La reazione delle borse di ieri indica una bocciatura per le misure varate dalla Bce sui crediti deteriorati. Pochi giorni fa Alberto Nagel, ceo di Mediobanca, aveva messo in guardia contro una variazione delle regole sugli npl, ricordando che già in passato si era aperta una fase di rischio sistemico legata all’incertezza sulle linee guida Bce.

La cosiddetta guidance sugli npl è stata poi pubblicata a marzo: da allora la situazione per le banche si è gradualmente stabilizzata. In Italia il settore si è rafforzato, grazie anche agli interventi per Mps e le due venete, completati dopo l’enorme fatica di doversi confrontare con un nuovo contesto regolamentare. A luglio anche l’Ecofin si è espresso sui crediti deteriorati. Ma ieri a tratti è sembrato di riavvolgere il nastro e rivedere un vecchio film. Banco Bpm è scesa del 5,3%, Ubi del 3,8%, Bper del 2,9%, Unicredit del 2,6%, Intesa Sanpaolo dell’1,7%. In Spagna Santander e Bbva hanno perso attorno al 4%, Sabadell e Caixa attorno al 5%.

******

Secondo l'estratto del documento, di quanto è scesa ieri Banco Bpm?

- [ESTRATTO DEI DATI]:
******

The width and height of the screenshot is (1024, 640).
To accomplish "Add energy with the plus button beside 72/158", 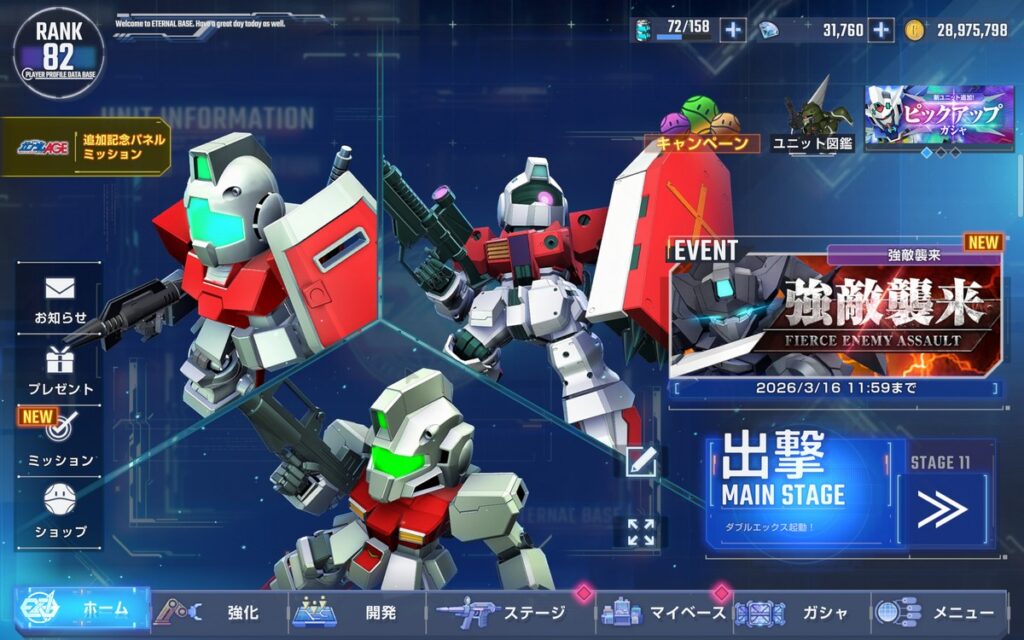I will [x=733, y=30].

******

- [RISPOSTA AL COMPITO]: Del 5,3%.